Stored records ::

——————

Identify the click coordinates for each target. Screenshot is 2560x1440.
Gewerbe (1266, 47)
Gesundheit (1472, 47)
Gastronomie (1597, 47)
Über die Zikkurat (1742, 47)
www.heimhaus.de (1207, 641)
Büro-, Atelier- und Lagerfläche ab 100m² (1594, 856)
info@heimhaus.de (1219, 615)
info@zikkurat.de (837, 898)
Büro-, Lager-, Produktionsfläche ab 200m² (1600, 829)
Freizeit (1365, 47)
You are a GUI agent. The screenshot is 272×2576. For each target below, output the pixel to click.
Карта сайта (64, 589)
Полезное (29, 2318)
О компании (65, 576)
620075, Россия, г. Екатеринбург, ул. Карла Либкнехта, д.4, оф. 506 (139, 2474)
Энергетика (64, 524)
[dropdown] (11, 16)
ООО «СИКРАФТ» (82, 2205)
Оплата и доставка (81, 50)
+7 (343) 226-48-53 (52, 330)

——————

Exercise :: A bare number is all that is asked for: the count of lines above that include "click".

Exercise answer :: 2